For the Storrs-based programs, the budgets are $197.7 million for the year that begins in July 2004, and $202.1 million for the budget that takes effect in July 2005. The figures represent an increase of $5.2 million, or 2.7 percent, for FY '04 and $4.4 million, or 2.2 percent, for FY '05. The budget for this year, after several cuts that have been made since last July, totals $192.5 million.
The FY '04 appropriation is $13.6 million, including fringe benefits, less than current services; and the FY '05 budget is $22.4 million (including fringe benefits) less than what is needed to maintain the state's share of current services.
For the Health Center, the budgets are $75.1 million for the year that begins in July 2004, and $80.8 million for the budget that takes effect in July 2005. These represent an increase of $1.3 million, or 1.8 percent, in FY '04 and $1.5 million, or1.9 percent, for FY '05. The budget for this year, after the cuts made since last July, totals $73.8 million.
The Health Center's FY '04 budget is $3.3 million, including fringe benefits, less than current services and the FY '05 budget is $5.9 million, including fringe benefits, less than current services.

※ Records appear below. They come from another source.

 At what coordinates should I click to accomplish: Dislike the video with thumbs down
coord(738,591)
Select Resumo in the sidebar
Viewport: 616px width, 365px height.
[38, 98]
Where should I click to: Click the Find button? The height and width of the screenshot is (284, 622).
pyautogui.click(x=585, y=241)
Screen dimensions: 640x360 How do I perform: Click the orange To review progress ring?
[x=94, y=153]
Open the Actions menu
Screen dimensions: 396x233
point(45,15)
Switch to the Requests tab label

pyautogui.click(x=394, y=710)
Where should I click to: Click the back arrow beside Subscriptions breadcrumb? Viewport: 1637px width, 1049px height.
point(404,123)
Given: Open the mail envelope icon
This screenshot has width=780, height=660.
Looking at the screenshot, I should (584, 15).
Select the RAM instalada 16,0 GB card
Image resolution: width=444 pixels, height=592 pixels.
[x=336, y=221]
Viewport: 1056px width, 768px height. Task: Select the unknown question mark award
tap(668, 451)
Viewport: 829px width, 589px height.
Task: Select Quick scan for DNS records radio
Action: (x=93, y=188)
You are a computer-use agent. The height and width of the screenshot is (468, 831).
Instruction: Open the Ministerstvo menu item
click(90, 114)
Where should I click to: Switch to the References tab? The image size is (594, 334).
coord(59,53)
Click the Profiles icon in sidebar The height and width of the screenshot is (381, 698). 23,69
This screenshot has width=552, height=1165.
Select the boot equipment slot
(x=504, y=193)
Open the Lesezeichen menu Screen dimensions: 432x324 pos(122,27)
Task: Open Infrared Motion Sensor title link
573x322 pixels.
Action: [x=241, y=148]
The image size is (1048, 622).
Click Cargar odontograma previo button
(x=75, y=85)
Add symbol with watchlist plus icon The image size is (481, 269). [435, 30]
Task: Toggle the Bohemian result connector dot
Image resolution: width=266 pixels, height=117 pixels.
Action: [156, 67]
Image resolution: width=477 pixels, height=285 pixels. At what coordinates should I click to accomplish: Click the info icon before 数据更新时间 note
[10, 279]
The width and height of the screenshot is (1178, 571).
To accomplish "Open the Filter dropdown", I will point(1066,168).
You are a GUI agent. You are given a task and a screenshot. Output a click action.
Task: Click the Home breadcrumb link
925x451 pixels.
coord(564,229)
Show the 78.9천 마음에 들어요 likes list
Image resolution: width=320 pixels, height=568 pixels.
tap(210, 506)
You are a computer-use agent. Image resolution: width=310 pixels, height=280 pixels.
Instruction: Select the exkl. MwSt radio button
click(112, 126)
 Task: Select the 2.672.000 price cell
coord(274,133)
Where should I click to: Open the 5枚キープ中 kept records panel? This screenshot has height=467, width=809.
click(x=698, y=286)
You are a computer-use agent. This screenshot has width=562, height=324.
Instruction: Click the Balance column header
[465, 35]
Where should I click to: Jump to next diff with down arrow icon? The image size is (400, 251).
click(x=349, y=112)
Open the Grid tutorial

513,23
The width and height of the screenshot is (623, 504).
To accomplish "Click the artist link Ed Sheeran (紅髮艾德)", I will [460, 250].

The budget shortfall creates an enormous challenge for the University, because nearly the entire state appropriation is used for salaries. "It will not be easy for the University to accommodate the current services reductions in the proposed budget," said Austin. "Frankly, without the pending agreement with the American Association of University Professors, we would now be facing a very bleak scenario. Even with the commitment of the AAUP membership, however, non-faculty staff reductions and program adjustments are unavoidable."
The AAUP membership was voting at press time last week on a proposal that would eliminate a 5 percent raise this July and extend the contract for a year, in return for assurances that layoffs would be limited to programmatic changes. The agreement must also be approved by the Board of Trustees, expected to vote on March 11, and the General Assembly.
The budget also defers the state's matching program for private contributions to the endowment fund. The matching funds, which provided 50 cents for every $1 contributed, are strategically important both to the University's $300 million capital campaign and to its endowment growth.
Austin said the budget has a few bright spots, including the governor's continued support for both UConn 2000 and the $1.3 billion 21st Century UConn program, even though virtually all other state capital projects are being delayed, reduced, or eliminated.
The governor's proposed reorganization of higher education, which merges the Department of Higher Education, the Connecticut State University system, and the Community College system into a new Board of Regents, does not affect UConn.
"We take heart in the governor's recognition of the unique role of the University and will work with the Legislature to maintain the momentum they reaffirmed with the enactment of 21st Century UConn," Austin said.
Preliminary numbers indicate that the state's contribution to financial aid will not increase next year.
The Corrections Managed Health Care program, administered by the Health Center, will receive five percent increases in both FY '04 and FY '05. However, the appropriation for this program of $77 million for FY '04 is still $2.6 million less than requested, and the FY '05 appropriation of $80.8 million is $2.4 million less than requested. "There may be a continuing shortfall related to collective bargaining increases in the Department of Corrections program," Austin said.
He also noted that there appears to be some reduction in bond funds that were scheduled to be available to the Health Center prior to the beginning of the 21st Century UConn program.
University officials will continue to analyze the proposed budget, including possible adjustments by the General Assembly, prior to final approval.